WHAT THE EXERCISE ASKS => Reproduce the material below only from the line with "This screenshot has width=1456, height=819." to the line with "Instruction: Click the", both included, keeping each line exact and dropping the pictures.

THE RECORDS =>
####################

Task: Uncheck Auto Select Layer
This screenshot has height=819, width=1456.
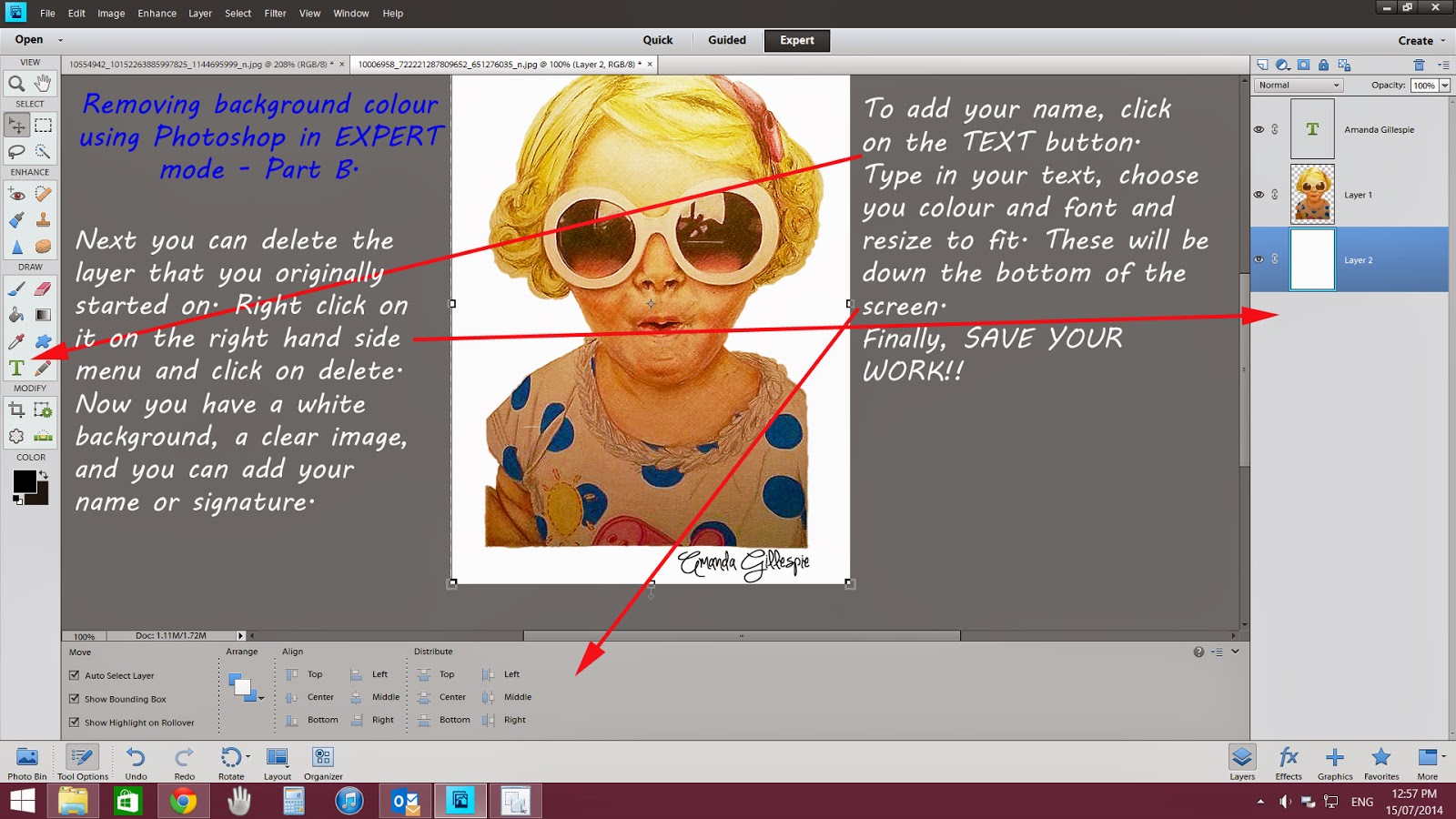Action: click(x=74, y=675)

####################

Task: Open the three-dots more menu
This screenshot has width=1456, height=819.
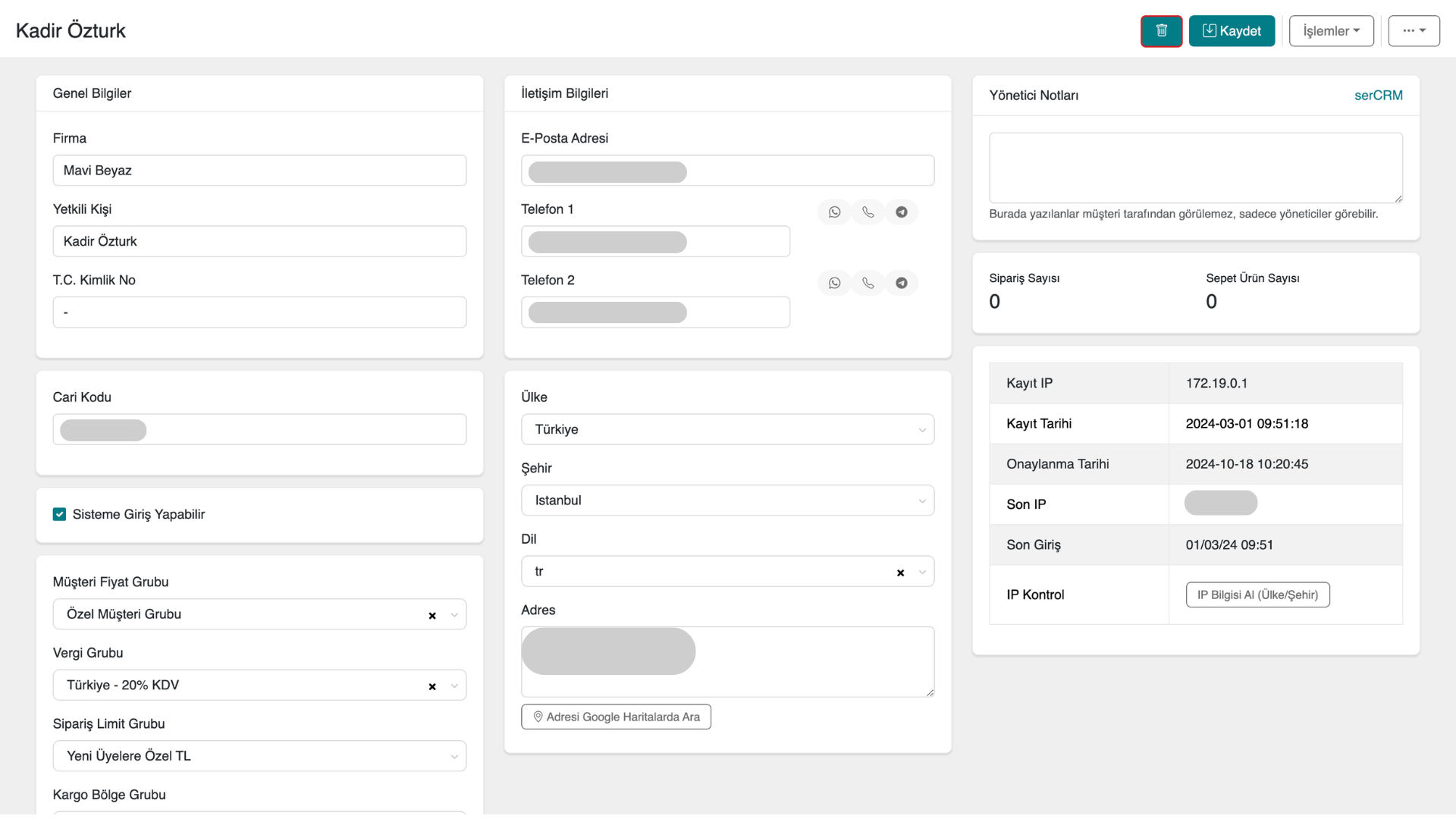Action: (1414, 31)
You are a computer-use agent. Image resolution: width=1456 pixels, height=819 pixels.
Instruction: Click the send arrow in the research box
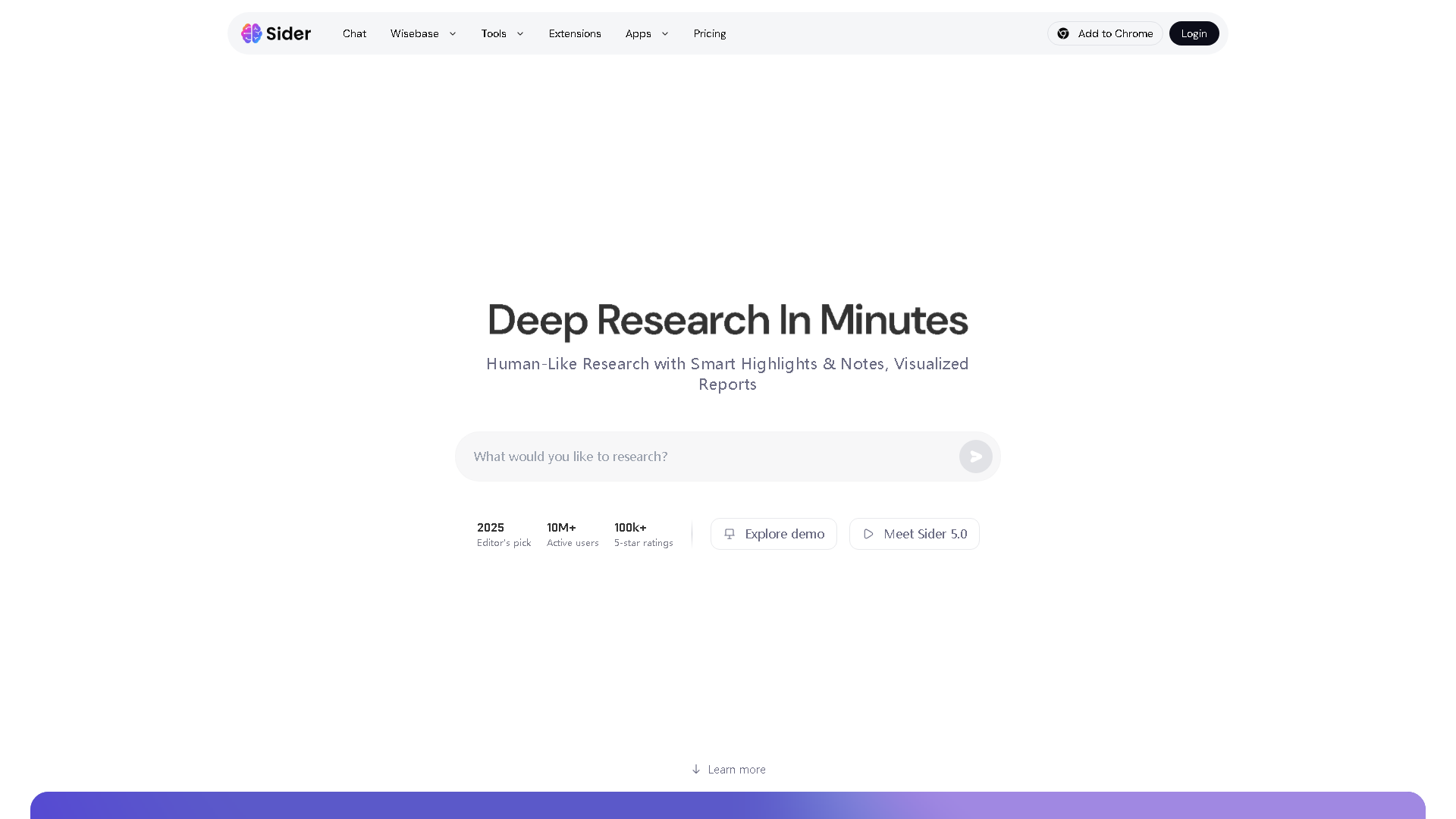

####################

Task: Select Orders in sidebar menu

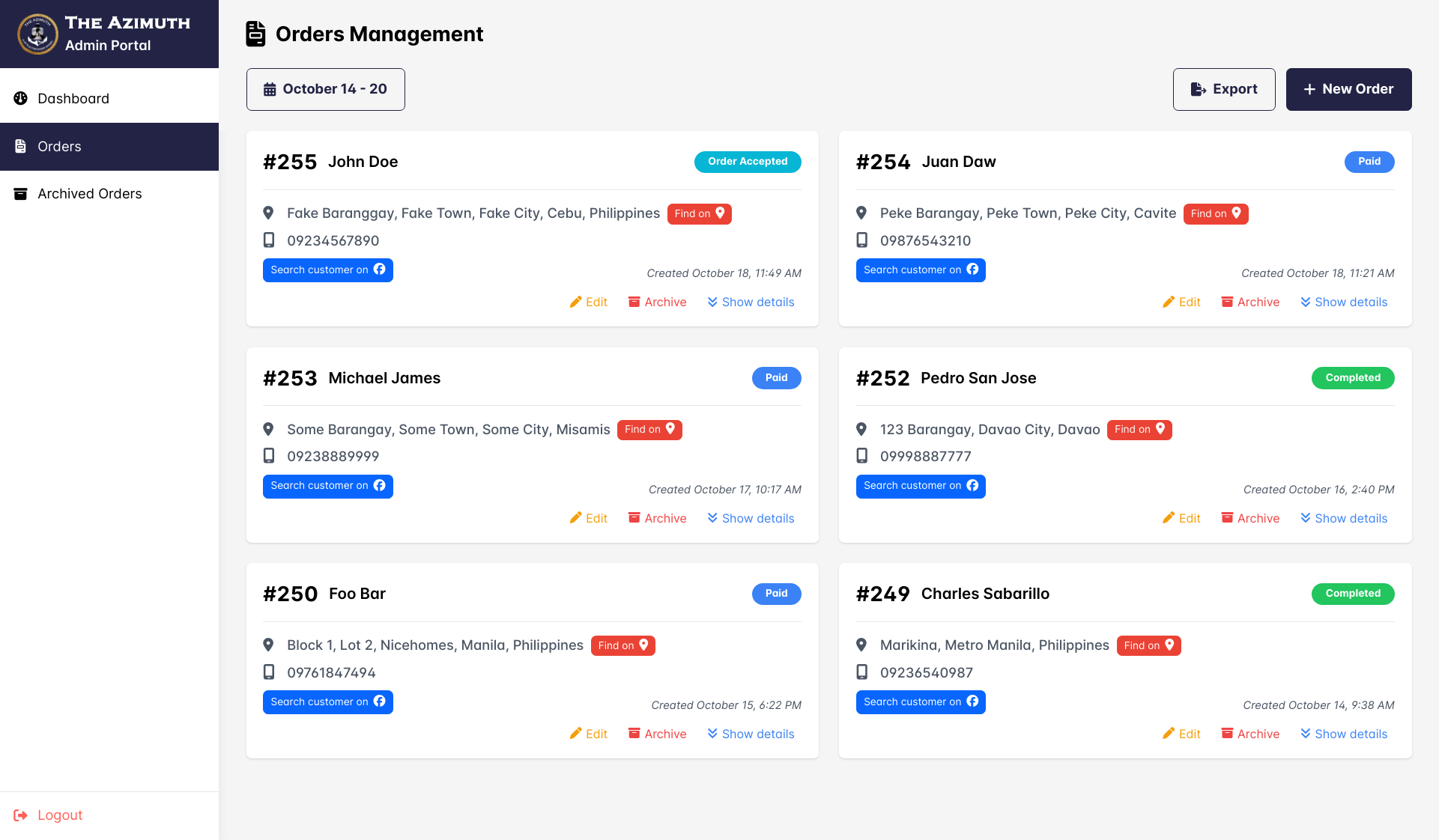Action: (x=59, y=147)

####################

RESPONSE AREA =>
This screenshot has width=1456, height=819.
Action: (1414, 31)
You are a computer-use agent. Image resolution: width=1456 pixels, height=819 pixels.
Instruction: Click the send arrow in the research box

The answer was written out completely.